(Work to do) Convert the rows below into a numbered list, one line per item, leaving out any blank lines.

++++ Exercise input

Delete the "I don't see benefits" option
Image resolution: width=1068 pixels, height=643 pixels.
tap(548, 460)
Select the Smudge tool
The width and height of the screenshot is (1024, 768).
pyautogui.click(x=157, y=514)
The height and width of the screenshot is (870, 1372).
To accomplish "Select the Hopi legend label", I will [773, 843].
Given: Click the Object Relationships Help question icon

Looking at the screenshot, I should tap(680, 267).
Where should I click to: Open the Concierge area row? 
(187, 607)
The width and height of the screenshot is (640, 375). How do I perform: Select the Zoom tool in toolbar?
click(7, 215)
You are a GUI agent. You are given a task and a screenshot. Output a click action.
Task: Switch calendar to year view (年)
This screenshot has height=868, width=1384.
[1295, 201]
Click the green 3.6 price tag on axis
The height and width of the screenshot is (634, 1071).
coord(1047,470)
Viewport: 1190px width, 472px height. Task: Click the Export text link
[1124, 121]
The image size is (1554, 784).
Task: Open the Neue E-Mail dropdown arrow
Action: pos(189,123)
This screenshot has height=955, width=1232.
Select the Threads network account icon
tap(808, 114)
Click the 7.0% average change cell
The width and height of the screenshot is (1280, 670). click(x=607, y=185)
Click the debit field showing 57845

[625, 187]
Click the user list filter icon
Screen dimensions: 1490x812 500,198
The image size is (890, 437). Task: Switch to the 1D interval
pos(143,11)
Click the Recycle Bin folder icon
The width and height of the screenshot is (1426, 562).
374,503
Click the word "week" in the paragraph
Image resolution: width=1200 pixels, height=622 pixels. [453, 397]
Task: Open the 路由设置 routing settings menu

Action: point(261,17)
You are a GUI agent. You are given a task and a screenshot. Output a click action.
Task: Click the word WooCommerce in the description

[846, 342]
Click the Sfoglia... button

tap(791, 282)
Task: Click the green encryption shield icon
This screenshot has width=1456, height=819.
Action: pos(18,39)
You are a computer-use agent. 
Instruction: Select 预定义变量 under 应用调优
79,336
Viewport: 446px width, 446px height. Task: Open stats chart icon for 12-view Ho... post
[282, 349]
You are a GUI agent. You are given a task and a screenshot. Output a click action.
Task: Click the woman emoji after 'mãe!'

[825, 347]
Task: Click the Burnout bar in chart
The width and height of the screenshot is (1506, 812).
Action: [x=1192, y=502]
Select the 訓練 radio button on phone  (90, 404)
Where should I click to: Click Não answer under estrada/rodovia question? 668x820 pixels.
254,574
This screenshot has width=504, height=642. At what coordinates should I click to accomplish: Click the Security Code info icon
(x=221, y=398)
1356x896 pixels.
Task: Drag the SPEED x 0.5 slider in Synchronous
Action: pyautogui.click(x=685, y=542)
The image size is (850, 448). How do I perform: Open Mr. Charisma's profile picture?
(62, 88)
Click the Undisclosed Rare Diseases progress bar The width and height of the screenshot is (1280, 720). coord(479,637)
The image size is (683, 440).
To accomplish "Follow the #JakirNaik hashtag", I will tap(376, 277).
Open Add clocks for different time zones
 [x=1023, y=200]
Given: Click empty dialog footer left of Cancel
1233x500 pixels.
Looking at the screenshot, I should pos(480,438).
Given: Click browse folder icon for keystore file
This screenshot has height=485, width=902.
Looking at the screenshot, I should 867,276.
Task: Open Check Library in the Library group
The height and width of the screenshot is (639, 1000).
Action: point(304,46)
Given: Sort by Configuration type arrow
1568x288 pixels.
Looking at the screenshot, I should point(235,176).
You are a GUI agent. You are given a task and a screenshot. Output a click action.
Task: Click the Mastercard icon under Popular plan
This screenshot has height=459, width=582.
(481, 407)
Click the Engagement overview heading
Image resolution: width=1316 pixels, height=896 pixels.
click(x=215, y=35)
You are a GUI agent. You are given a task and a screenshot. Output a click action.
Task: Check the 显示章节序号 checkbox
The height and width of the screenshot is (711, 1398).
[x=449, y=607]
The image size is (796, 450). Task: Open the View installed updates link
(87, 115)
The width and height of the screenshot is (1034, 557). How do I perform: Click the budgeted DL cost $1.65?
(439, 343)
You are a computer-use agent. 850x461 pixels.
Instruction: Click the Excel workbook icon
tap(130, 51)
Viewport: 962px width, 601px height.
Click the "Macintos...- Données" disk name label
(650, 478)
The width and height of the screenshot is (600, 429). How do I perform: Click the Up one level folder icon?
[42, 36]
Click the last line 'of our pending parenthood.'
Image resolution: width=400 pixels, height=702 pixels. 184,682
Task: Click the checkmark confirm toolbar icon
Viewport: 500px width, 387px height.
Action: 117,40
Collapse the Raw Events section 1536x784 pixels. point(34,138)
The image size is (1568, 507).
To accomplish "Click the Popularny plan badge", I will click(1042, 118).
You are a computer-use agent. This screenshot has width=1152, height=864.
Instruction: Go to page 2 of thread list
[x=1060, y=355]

++++++++

(Finished answer)
1. Delete the "I don't see benefits" option
2. Image resolution: width=1068 pixels, height=643 pixels.
3. tap(548, 460)
4. Select the Smudge tool
5. The width and height of the screenshot is (1024, 768).
6. pyautogui.click(x=157, y=514)
7. The height and width of the screenshot is (870, 1372).
8. To accomplish "Select the Hopi legend label", I will [773, 843].
9. Given: Click the Object Relationships Help question icon
10. Looking at the screenshot, I should tap(680, 267).
11. Where should I click to: Open the Concierge area row? 
12. (187, 607)
13. The width and height of the screenshot is (640, 375). How do I perform: Select the Zoom tool in toolbar?
14. click(7, 215)
15. You are a GUI agent. You are given a task and a screenshot. Output a click action.
16. Task: Switch calendar to year view (年)
17. This screenshot has height=868, width=1384.
18. [1295, 201]
19. Click the green 3.6 price tag on axis
20. The height and width of the screenshot is (634, 1071).
21. coord(1047,470)
22. Viewport: 1190px width, 472px height. Task: Click the Export text link
23. [1124, 121]
24. The image size is (1554, 784).
25. Task: Open the Neue E-Mail dropdown arrow
26. Action: pos(189,123)
27. This screenshot has height=955, width=1232.
28. Select the Threads network account icon
29. tap(808, 114)
30. Click the 7.0% average change cell
31. The width and height of the screenshot is (1280, 670). click(x=607, y=185)
32. Click the debit field showing 57845
33. [625, 187]
34. Click the user list filter icon
35. Screen dimensions: 1490x812 500,198
36. The image size is (890, 437). Task: Switch to the 1D interval
37. pos(143,11)
38. Click the Recycle Bin folder icon
39. The width and height of the screenshot is (1426, 562).
40. 374,503
41. Click the word "week" in the paragraph
42. Image resolution: width=1200 pixels, height=622 pixels. [453, 397]
43. Task: Open the 路由设置 routing settings menu
44. Action: point(261,17)
45. You are a GUI agent. You are given a task and a screenshot. Output a click action.
46. Task: Click the word WooCommerce in the description
47. [846, 342]
48. Click the Sfoglia... button
49. tap(791, 282)
50. Task: Click the green encryption shield icon
51. This screenshot has width=1456, height=819.
52. Action: pos(18,39)
53. You are a computer-use agent. 
54. Instruction: Select 预定义变量 under 应用调优
55. 79,336
56. Viewport: 446px width, 446px height. Task: Open stats chart icon for 12-view Ho... post
57. [282, 349]
58. You are a GUI agent. You are given a task and a screenshot. Output a click action.
59. Task: Click the woman emoji after 'mãe!'
60. [825, 347]
61. Task: Click the Burnout bar in chart
62. The width and height of the screenshot is (1506, 812).
63. Action: [x=1192, y=502]
64. Select the 訓練 radio button on phone  (90, 404)
65. Where should I click to: Click Não answer under estrada/rodovia question? 668x820 pixels.
66. 254,574
67. This screenshot has width=504, height=642. At what coordinates should I click to accomplish: Click the Security Code info icon
68. (x=221, y=398)
69. 1356x896 pixels.
70. Task: Drag the SPEED x 0.5 slider in Synchronous
71. Action: pyautogui.click(x=685, y=542)
72. The image size is (850, 448). How do I perform: Open Mr. Charisma's profile picture?
73. (62, 88)
74. Click the Undisclosed Rare Diseases progress bar The width and height of the screenshot is (1280, 720). coord(479,637)
75. The image size is (683, 440).
76. To accomplish "Follow the #JakirNaik hashtag", I will tap(376, 277).
77. Open Add clocks for different time zones
78.  [x=1023, y=200]
79. Given: Click empty dialog footer left of Cancel
80. 1233x500 pixels.
81. Looking at the screenshot, I should pos(480,438).
82. Given: Click browse folder icon for keystore file
83. This screenshot has height=485, width=902.
84. Looking at the screenshot, I should 867,276.
85. Task: Open Check Library in the Library group
86. The height and width of the screenshot is (639, 1000).
87. Action: point(304,46)
88. Given: Sort by Configuration type arrow
89. 1568x288 pixels.
90. Looking at the screenshot, I should point(235,176).
91. You are a GUI agent. You are given a task and a screenshot. Output a click action.
92. Task: Click the Mastercard icon under Popular plan
93. This screenshot has height=459, width=582.
94. (481, 407)
95. Click the Engagement overview heading
96. Image resolution: width=1316 pixels, height=896 pixels.
97. click(x=215, y=35)
98. You are a GUI agent. You are given a task and a screenshot. Output a click action.
99. Task: Check the 显示章节序号 checkbox
100. The height and width of the screenshot is (711, 1398).
101. [x=449, y=607]
102. The image size is (796, 450). Task: Open the View installed updates link
103. (87, 115)
104. The width and height of the screenshot is (1034, 557). How do I perform: Click the budgeted DL cost $1.65?
105. (439, 343)
106. You are a computer-use agent. 850x461 pixels.
107. Instruction: Click the Excel workbook icon
108. tap(130, 51)
109. Viewport: 962px width, 601px height.
110. Click the "Macintos...- Données" disk name label
111. (650, 478)
112. The width and height of the screenshot is (600, 429). How do I perform: Click the Up one level folder icon?
113. [42, 36]
114. Click the last line 'of our pending parenthood.'
115. Image resolution: width=400 pixels, height=702 pixels. 184,682
116. Task: Click the checkmark confirm toolbar icon
117. Viewport: 500px width, 387px height.
118. Action: 117,40
119. Collapse the Raw Events section 1536x784 pixels. point(34,138)
120. The image size is (1568, 507).
121. To accomplish "Click the Popularny plan badge", I will click(1042, 118).
122. You are a computer-use agent. This screenshot has width=1152, height=864.
123. Instruction: Go to page 2 of thread list
124. [x=1060, y=355]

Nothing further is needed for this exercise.